-- Dataset records --
********************

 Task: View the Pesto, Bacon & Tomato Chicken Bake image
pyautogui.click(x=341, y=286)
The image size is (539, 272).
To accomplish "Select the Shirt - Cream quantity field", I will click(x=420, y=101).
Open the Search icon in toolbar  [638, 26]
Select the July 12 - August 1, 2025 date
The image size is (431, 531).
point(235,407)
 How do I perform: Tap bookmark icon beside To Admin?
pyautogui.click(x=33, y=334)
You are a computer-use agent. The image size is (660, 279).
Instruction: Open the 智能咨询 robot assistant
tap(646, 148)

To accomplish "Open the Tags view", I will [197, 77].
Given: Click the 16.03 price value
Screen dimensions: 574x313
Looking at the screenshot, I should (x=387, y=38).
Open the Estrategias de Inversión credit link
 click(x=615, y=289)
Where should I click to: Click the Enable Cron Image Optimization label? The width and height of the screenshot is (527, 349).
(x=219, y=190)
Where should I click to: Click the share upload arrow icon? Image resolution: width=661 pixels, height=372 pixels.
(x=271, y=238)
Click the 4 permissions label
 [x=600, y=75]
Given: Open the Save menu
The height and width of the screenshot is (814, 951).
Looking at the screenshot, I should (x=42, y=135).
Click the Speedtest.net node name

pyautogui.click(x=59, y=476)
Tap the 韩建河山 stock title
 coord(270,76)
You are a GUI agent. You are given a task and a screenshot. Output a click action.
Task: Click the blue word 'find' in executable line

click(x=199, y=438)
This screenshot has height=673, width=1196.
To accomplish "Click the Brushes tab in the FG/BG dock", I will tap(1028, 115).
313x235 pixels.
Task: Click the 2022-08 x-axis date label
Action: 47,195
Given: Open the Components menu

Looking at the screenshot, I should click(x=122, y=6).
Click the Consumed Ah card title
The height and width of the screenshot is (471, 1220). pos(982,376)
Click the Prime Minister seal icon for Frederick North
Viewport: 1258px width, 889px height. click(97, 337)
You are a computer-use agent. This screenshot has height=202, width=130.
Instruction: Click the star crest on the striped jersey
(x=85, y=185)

********************

-- Task prompt --
Keeping every word and mark as it is, print the entries above.

-- Exercise response --
 Task: View the Pesto, Bacon & Tomato Chicken Bake image
pyautogui.click(x=341, y=286)
The image size is (539, 272).
To accomplish "Select the Shirt - Cream quantity field", I will click(x=420, y=101).
Open the Search icon in toolbar  [638, 26]
Select the July 12 - August 1, 2025 date
The image size is (431, 531).
point(235,407)
 How do I perform: Tap bookmark icon beside To Admin?
pyautogui.click(x=33, y=334)
You are a computer-use agent. The image size is (660, 279).
Instruction: Open the 智能咨询 robot assistant
tap(646, 148)

To accomplish "Open the Tags view", I will [197, 77].
Given: Click the 16.03 price value
Screen dimensions: 574x313
Looking at the screenshot, I should (x=387, y=38).
Open the Estrategias de Inversión credit link
 click(x=615, y=289)
Where should I click to: Click the Enable Cron Image Optimization label? The width and height of the screenshot is (527, 349).
(x=219, y=190)
Where should I click to: Click the share upload arrow icon? Image resolution: width=661 pixels, height=372 pixels.
(x=271, y=238)
Click the 4 permissions label
 [x=600, y=75]
Given: Open the Save menu
The height and width of the screenshot is (814, 951).
Looking at the screenshot, I should (x=42, y=135).
Click the Speedtest.net node name

pyautogui.click(x=59, y=476)
Tap the 韩建河山 stock title
 coord(270,76)
You are a GUI agent. You are given a task and a screenshot. Output a click action.
Task: Click the blue word 'find' in executable line

click(x=199, y=438)
This screenshot has height=673, width=1196.
To accomplish "Click the Brushes tab in the FG/BG dock", I will tap(1028, 115).
313x235 pixels.
Task: Click the 2022-08 x-axis date label
Action: 47,195
Given: Open the Components menu

Looking at the screenshot, I should click(x=122, y=6).
Click the Consumed Ah card title
The height and width of the screenshot is (471, 1220). pos(982,376)
Click the Prime Minister seal icon for Frederick North
Viewport: 1258px width, 889px height. click(97, 337)
You are a computer-use agent. This screenshot has height=202, width=130.
Instruction: Click the star crest on the striped jersey
(x=85, y=185)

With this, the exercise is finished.